Consiglio di Stato/TAR

Concessioni demaniali marittime e obblighi del concessionario

Tar Sardegna, Cagliari, sez. I, 10 giugno 2024, n.460

Intervento di nuova costruzione – Strutture funzionali alla balneazione – Autorizzazione paesaggistica – Ratio – Concessioni demaniali marittime – Obblighi del concessionario

L’autorizzazione paesaggistica, espressione dell’ampia discrezionalità delle amministrazioni competenti, garantisce, nel bilanciamento di contrapposti interessi, il godimento e la tutela del bene, valorizzando esigenze che variano in base ai diversi periodi dell’anno.

Conseguentemente, all’esito di un giudizio di compatibilità che valuti gli interventi realizzati, conciliabili con il vincolo posto a tutela, purché limitati in un arco temporale strettamente necessario all’attività balneare, grava sul concessionario l’obbligo di rimozione delle opere e di ripristino dello stato dei luoghi al termine della stagione estiva.

La realizzazione di strutture funzionali alla balneazione costituisce una modalità di utilizzo del bene paesaggistico che non può tradursi nella deprivazione del valore naturalistico e culturale, che deve essere preservato in modo prioritario; alla luce dei principi costituzionali, infatti, le possibilità di sfruttamento per ragioni turistiche e ricreative sono da considerarsi secondarie rispetto alla prioritaria esigenza di tutela della costa. Ne consegue che, qualora una disposizione legislativa regionale consenta il mantenimento, per l’intero anno solare, delle strutture funzionali all’attività balneare, purché di facile amovibilità, tale norma non va intesa nel senso che impone, quale regola ordinaria, il mantenimento delle strutture per l’intero anno solare, bensì come eccezione limitata ai casi in cui tale possibilità non incida sulle ragioni del paesaggio costiero.

→ Dati registrati:

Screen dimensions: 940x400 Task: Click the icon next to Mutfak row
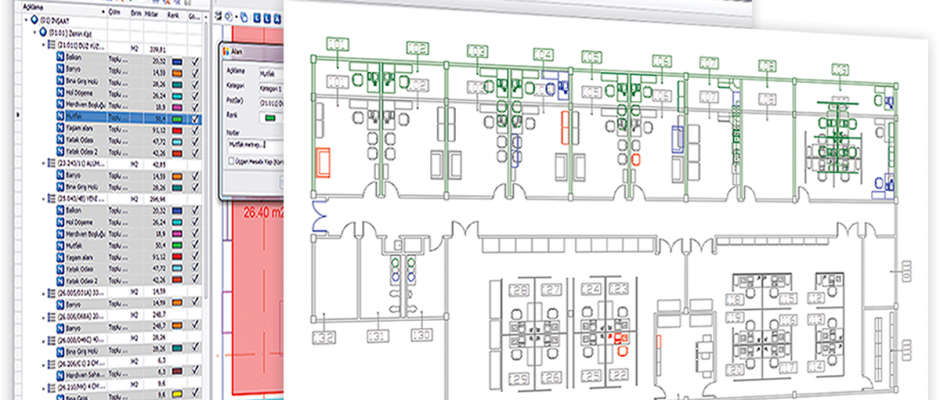(x=60, y=117)
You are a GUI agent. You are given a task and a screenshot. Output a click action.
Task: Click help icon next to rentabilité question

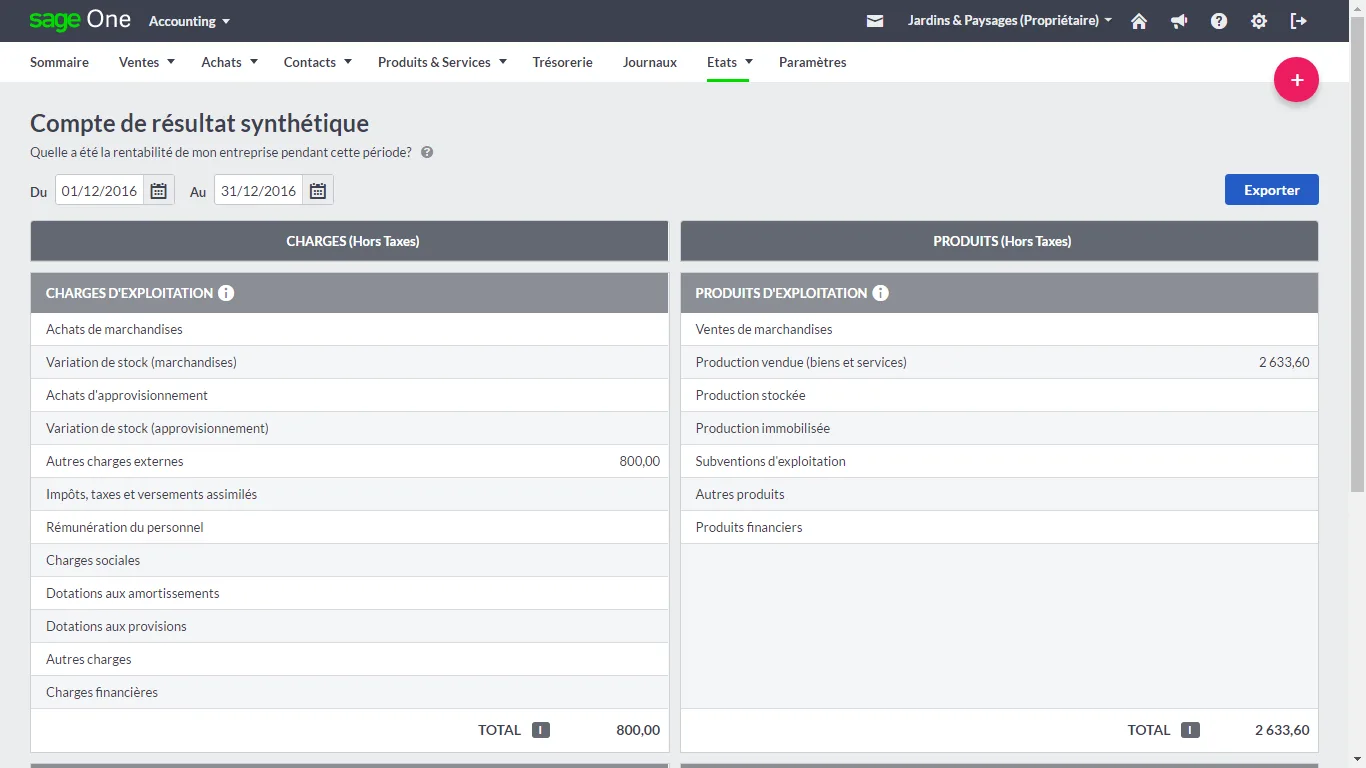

→ Obiettivo: Trascrivi parola per parola il brano della sentenza sulle concessioni demaniali marittime: parti dalle parole «Tar Sardegna, Cagliari, sez.» e fermati dopo «diversi periodi dell’anno.».

→ Soluzione scritta:
Tar Sardegna, Cagliari, sez. I, 10 giugno 2024, n.460

Intervento di nuova costruzione – Strutture funzionali alla balneazione – Autorizzazione paesaggistica – Ratio – Concessioni demaniali marittime – Obblighi del concessionario

L’autorizzazione paesaggistica, espressione dell’ampia discrezionalità delle amministrazioni competenti, garantisce, nel bilanciamento di contrapposti interessi, il godimento e la tutela del bene, valorizzando esigenze che variano in base ai diversi periodi dell’anno.